Posted by Michel on October 25, 2021

The multi-year work plan is a new requirement arising from the passage of the Climate and Resilience Law in August 2021, which was inspired by the Citizen’s Climate Convention’s work. The aim to repair and modernize housing at the national level remains the course of action, and different measures, including this, help to coordinate the activity more accurately. What effect will this multi-year work plan have on French property owners, and when will it happen? The government’s answers thus far are listed below.

What obligation is there?

The premise is simple: because the building is over 15 years old, the co-owners’ organizations must carry out a multi-year work plan every 10 years. An study of the building and an energy performance diagnostic (DPE), which will lead the co-ownership towards compliance with the current requirements, are required to decide what to add.

This includes work that is critical to the building’s security, as well as work that is required for the inhabitants’ health and safety, as well as work that is beneficial to the building’s energy categorization.

The measure has a dual purpose: it informs owners who aren’t always informed about their co-ownership’s actual requirements in terms of maintenance and modernisation, and it compensates for the delays that French co-owners exhibit in terms of restoration, particularly insulation.
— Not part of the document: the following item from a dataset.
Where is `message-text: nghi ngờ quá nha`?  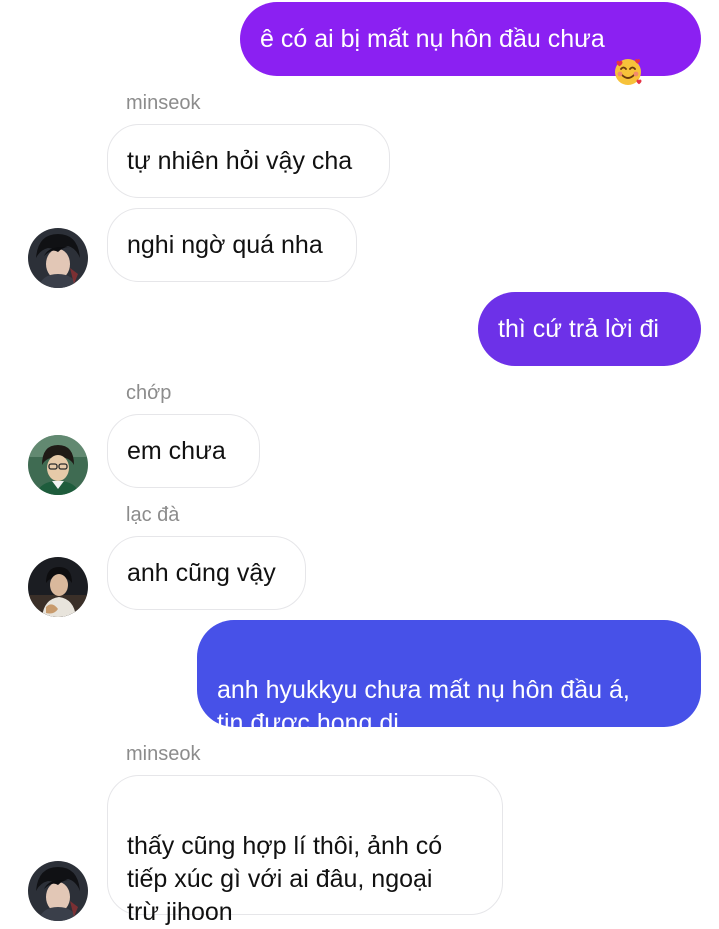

On the finance side, the existing requirement to provide a works fund is reiterated: a contribution of at least 5% of the anticipated budget or 2.5 percent of the total value of the approved work plan must be provided.

A phased implementation

The need will be phased in over time to allow smaller co-owners to organize themselves. As a result, three deadlines have been set:

• For co-owners with more than 200 lots, the deadline is January 1, 2023;
• For those with 50 to 199 lots, the deadline is January 1, 2024; and
• For those with fewer than 50 lots, the deadline is January 1, 2025.

To guarantee its execution and manage its timeline, the multi-year work plan should be presented at the first general meeting after its creation and placed on the agenda for each consecutive meeting.

The content of the multi-year work plan

In concrete terms, the plan must contain all of the components, which must be measured and prioritized over time to ensure that the goal established after the building’s analysis and energy performance diagnostic is met. This goal must at the very least enable the co-ownership to meet legal responsibilities, and it may be extended according to the co-owners’ desires in order to improve the beauty and comfort, if not the value, of their building.

The initial aim for the affected co-owners will clearly be to escape the status as “energy strainer,” hence the classifications in F and G of the DPE, to which the classification in E is ultimately appended by the deputies to the aforementioned legislation.

To provide visibility to the co-owners, the proposed activity must be costed. Prioritization by priority level will also allow for the top priority to be human health, followed by improved comfort and involvement in the community endeavor to decrease energy use.

The co-ownership stock in France tends to age since there is no legal duty to repair it, even if it is in the co-owners’ best interests to do so. Because of the visual enhancement and improved comfort, a well-insulated and restored building improves in value, and the goal may be to recoup the investment in labor. We can be certain that our multi-year strategy will enable this observation for families that have been able to spread the costs of implementation across time.